Eficácia e Taxas de Sucesso Documentadas

A literatura científica documenta consistentemente altas taxas de eficácia. Estudos multicêntricos europeus indicam sucesso da pleurodese química em 71% a 78% dos pacientes que sobrevivem ao período de 30 dias pós-procedimento. A VATS (Videotoracoscopia Assistida por Vídeo) apresenta resultados ainda mais promissores, com efetividade em torno de 90% dos pacientes. Estes números representam significativa melhoria na qualidade de vida, reduzindo reinternamentos e necessidade de procedimentos repetidos.

O sucesso da pleurodese classifica-se como completo (resolução total dos sintomas, expansão pulmonar total e ausência de recorrência) ou parcial (resolução parcial dos sintomas e recorrência inferior a 50% do volume original). Esta classificação permite avaliar não apenas a eficácia técnica, mas também o impacto clínico real percebido pelo paciente.​

Indicações e Seleção de Pacientes

A pleurodese está indicada principalmente para derrames pleurais malignos recorrentes sintomáticos, embora possa ser utilizada em casos selecionados de derrames benignos refratários. A seleção adequada de candidatos é essencial: pacientes com bom status funcional apresentam melhores desfechos.​

Abordagens Técnicas: Da Drenagem à Cirurgia

A pleurodese pode ser realizada através de múltiplas vias de acesso. A abordagem mais simples utiliza drenos pleurais de pequeno ou grande calibre, permitindo instilação do agente esclerosante à beira do leito, sob anestesia local. Esta modalidade oferece a vantagem de ser minimamente invasiva e aplicável em pacientes com risco cirúrgico elevado. O período de drenagem tipicamente varia de 5 a 7 dias, durante o qual o esclerosante promove inflamação necessária para obliteração do espaço pleural.​

videotoracoscopia (VATS) oferece visualização direta da cavidade pleural, permitindo diagnóstico simultâneo da causa do derrame, coleta de biópsias e realização de pleurodese sob condições técnicas otimizadas. A toracotomia (abordagem aberta), embora menos frequentemente utilizada na era contemporânea, permanece indicada em casos específicos onde a visualização ampla seja necessária.​

Complicações e Manejo

As complicações mais frequentes da pleurodese incluem dor torácica e febre pós-procedimento. Raramente ocorrem complicações maiores como infecção, sangramento ou alteração da função respiratória. A dor é geralmente controlável com analgésicos convencionais e tende a se resolver nos primeiros dias.​

Impacto na Sobrevida e Qualidade de Vida

A pleurodese bem-sucedida reduz significativamente o número de reinternamentos e visitas ao serviço de emergência, contribuindo decisivamente para melhoria da qualidade de vida. Em pacientes oncológicos com derrame pleural maligno, a pleurodese realizada adequadamente não apenas controla sintomas, mas pode influenciar positivamente a percepção de bem-estar nos meses finais de vida.
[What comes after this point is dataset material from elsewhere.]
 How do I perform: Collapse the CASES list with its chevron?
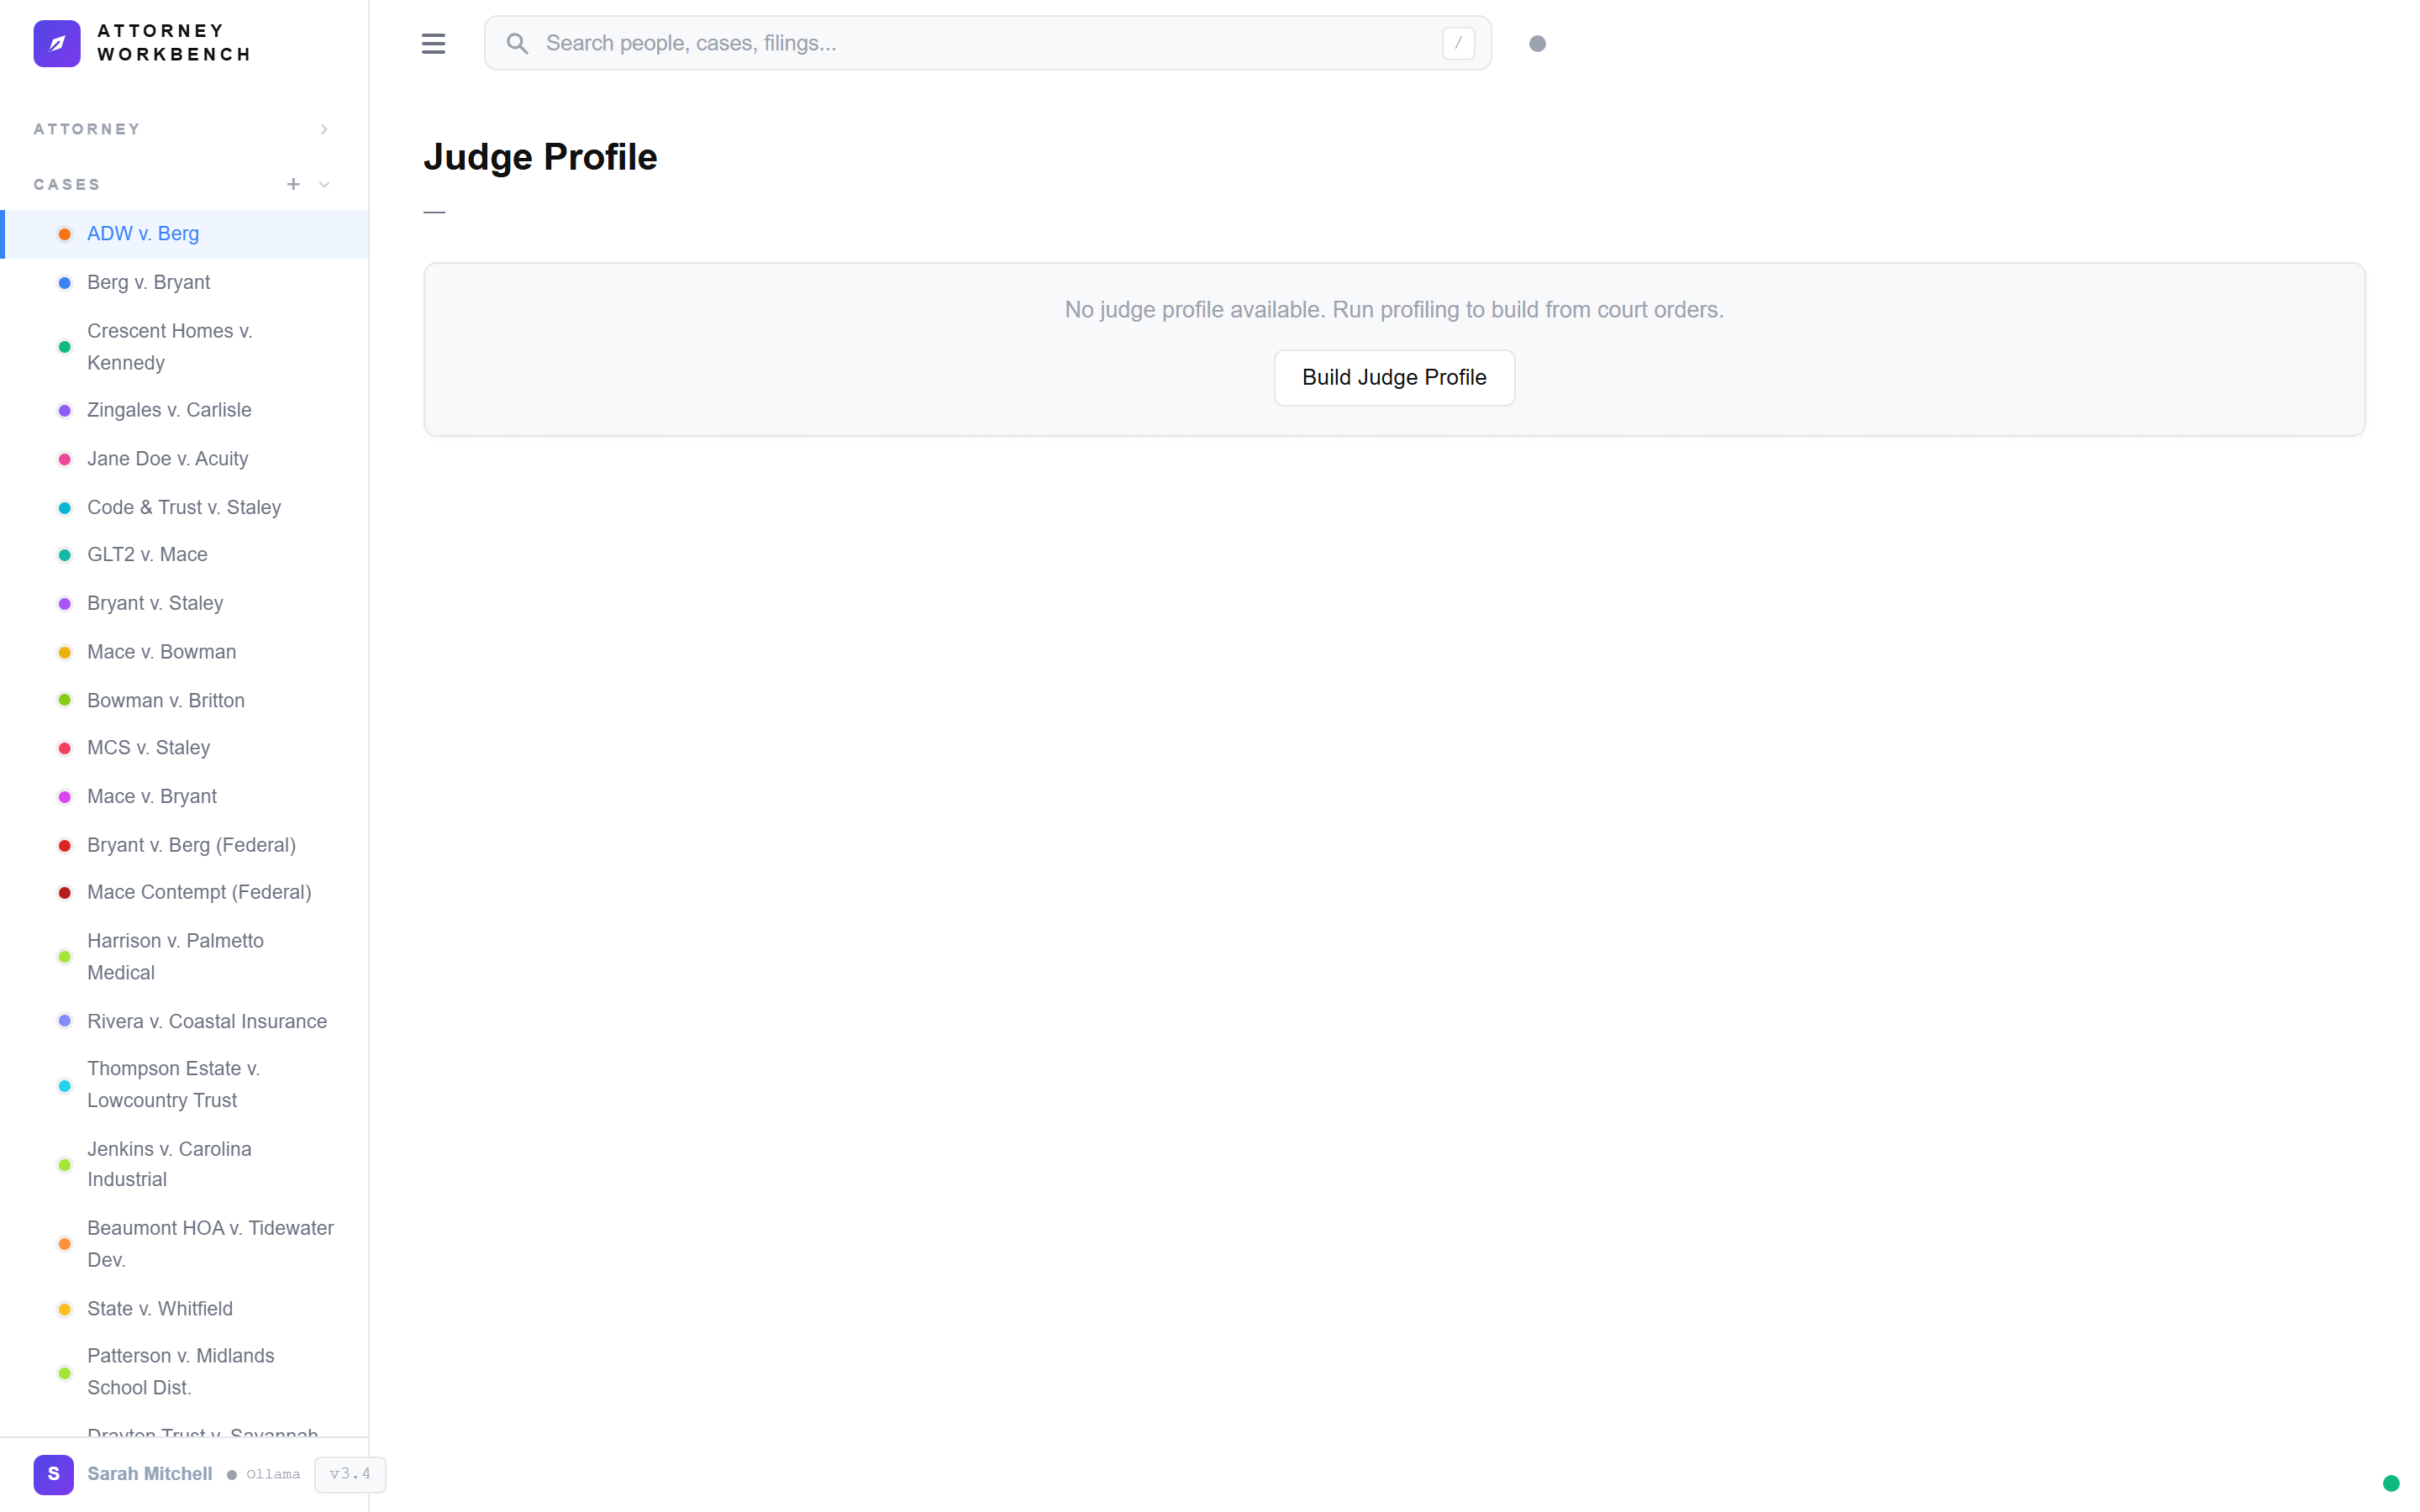point(323,184)
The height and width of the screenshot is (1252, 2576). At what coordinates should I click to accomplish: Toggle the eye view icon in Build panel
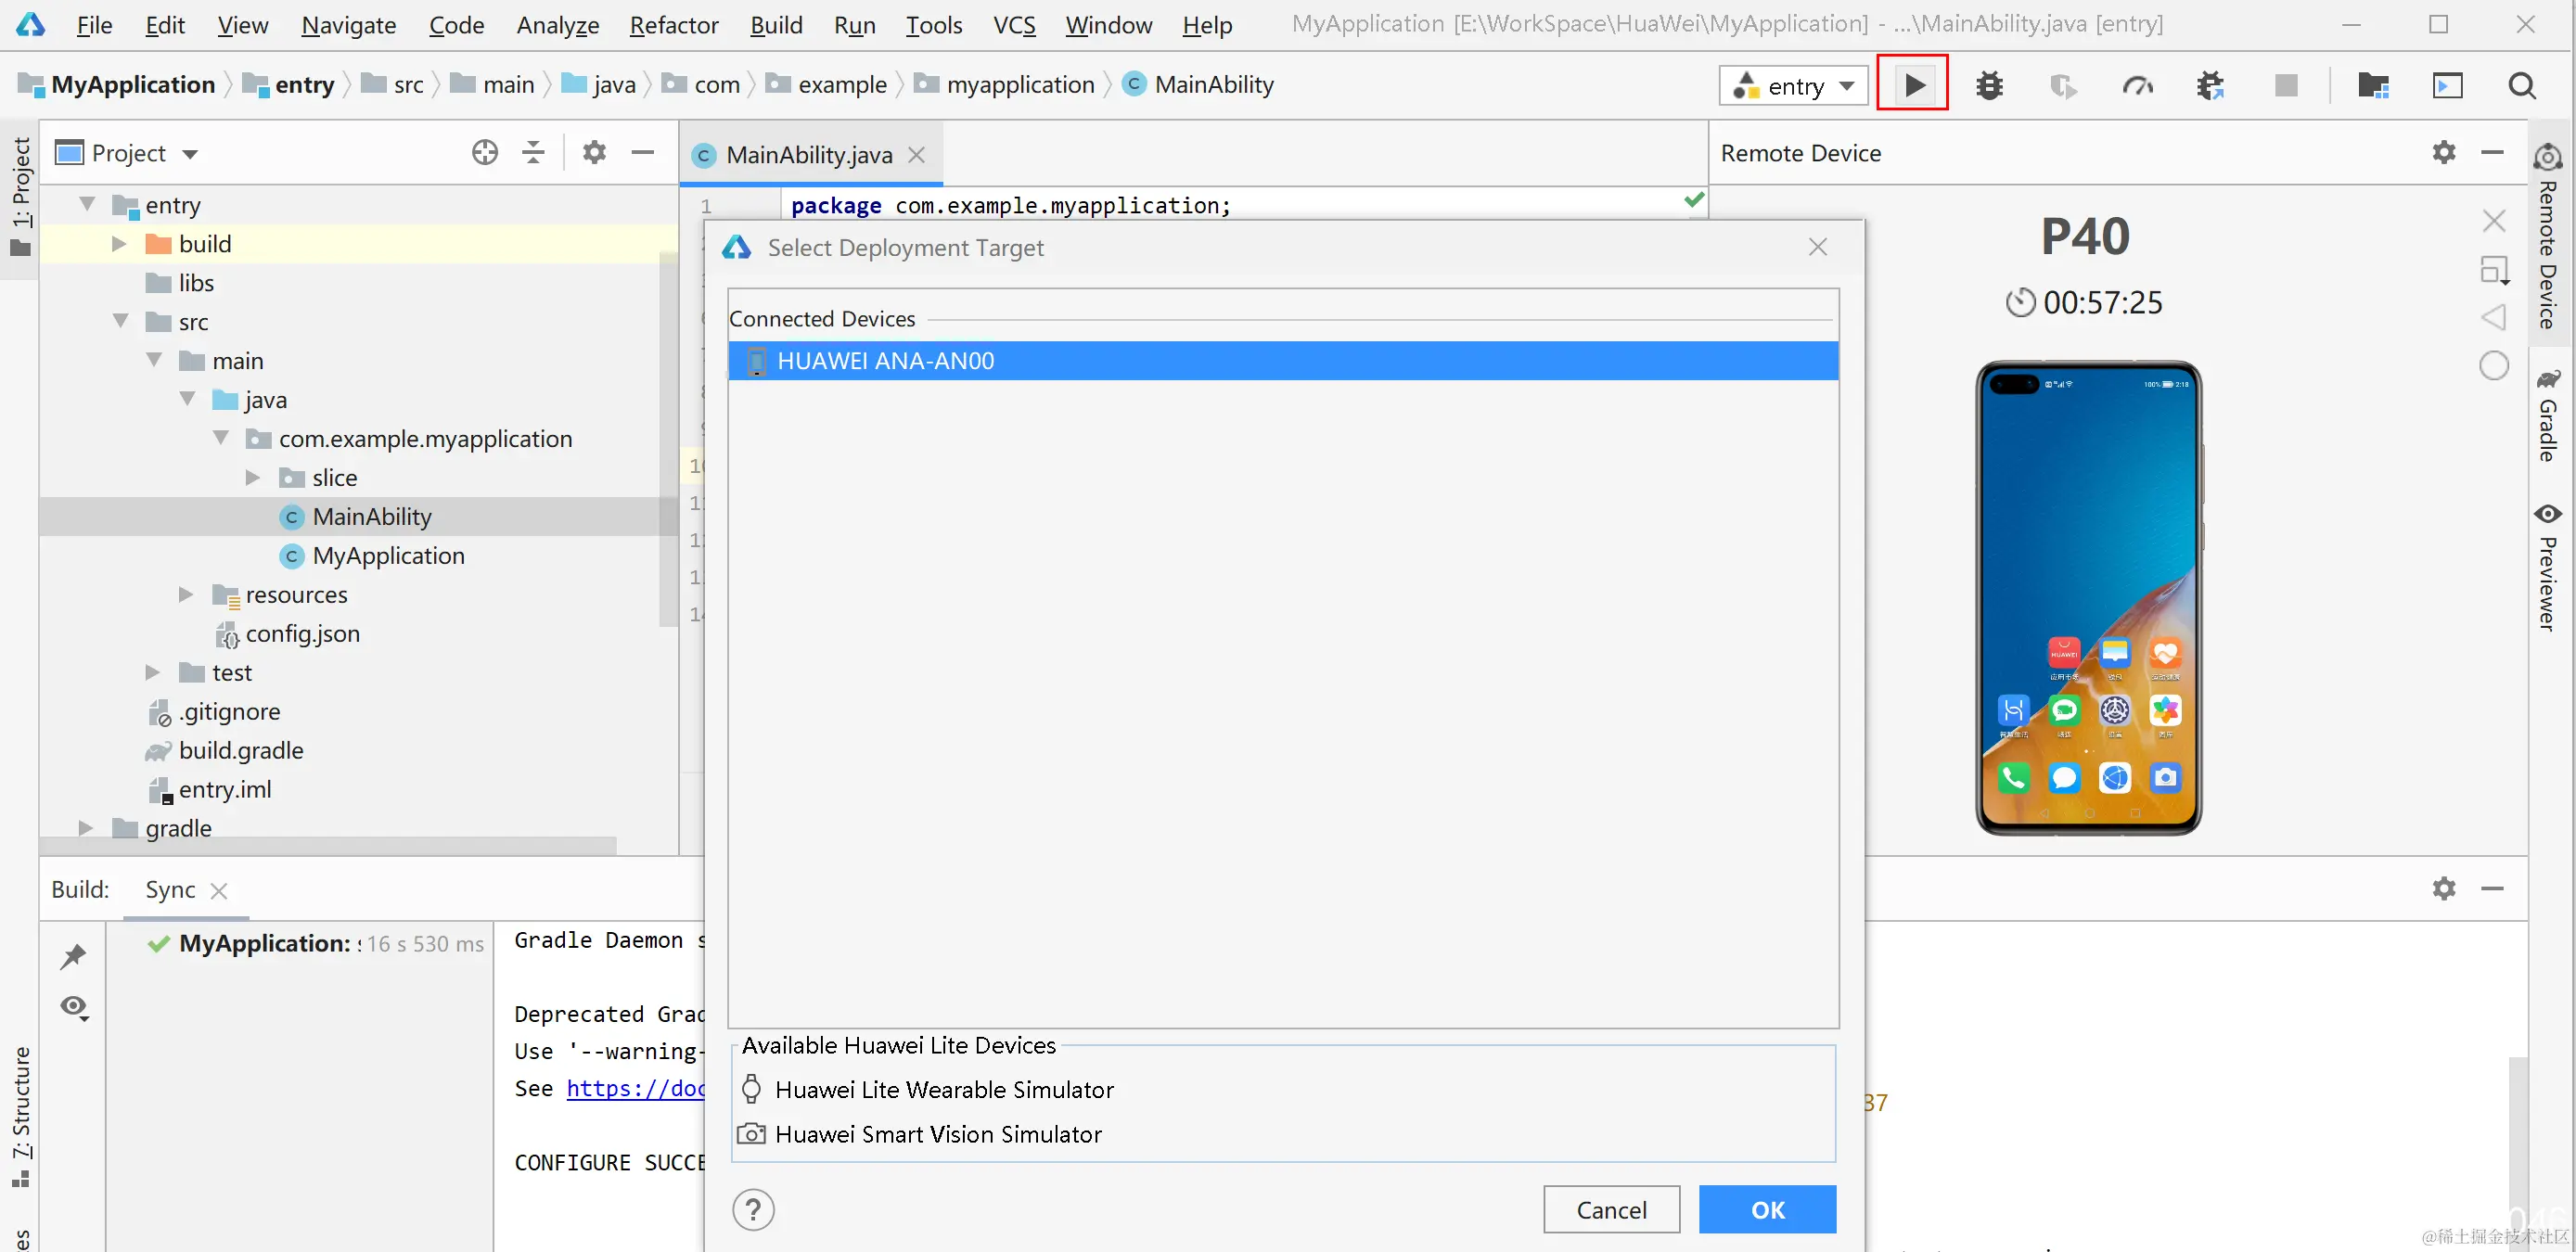pyautogui.click(x=74, y=1006)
O que fazemos aqui na Cirurgia Torácica do Vale

A Cirurgia Torácica do Vale oferece tanto abordagens químicas quanto abrasivas, com equipe especializada em videotoracoscopia e procedimentos minimamente invasivos. A seleção da melhor técnica para cada paciente é realizada mediante avaliação clínica detalhada, considerando a etiologia do derrame e fatores de risco. Quando indicada, a pleurodese representa a melhor estratégia para prevenir recorrências e restaurar qualidade de vida.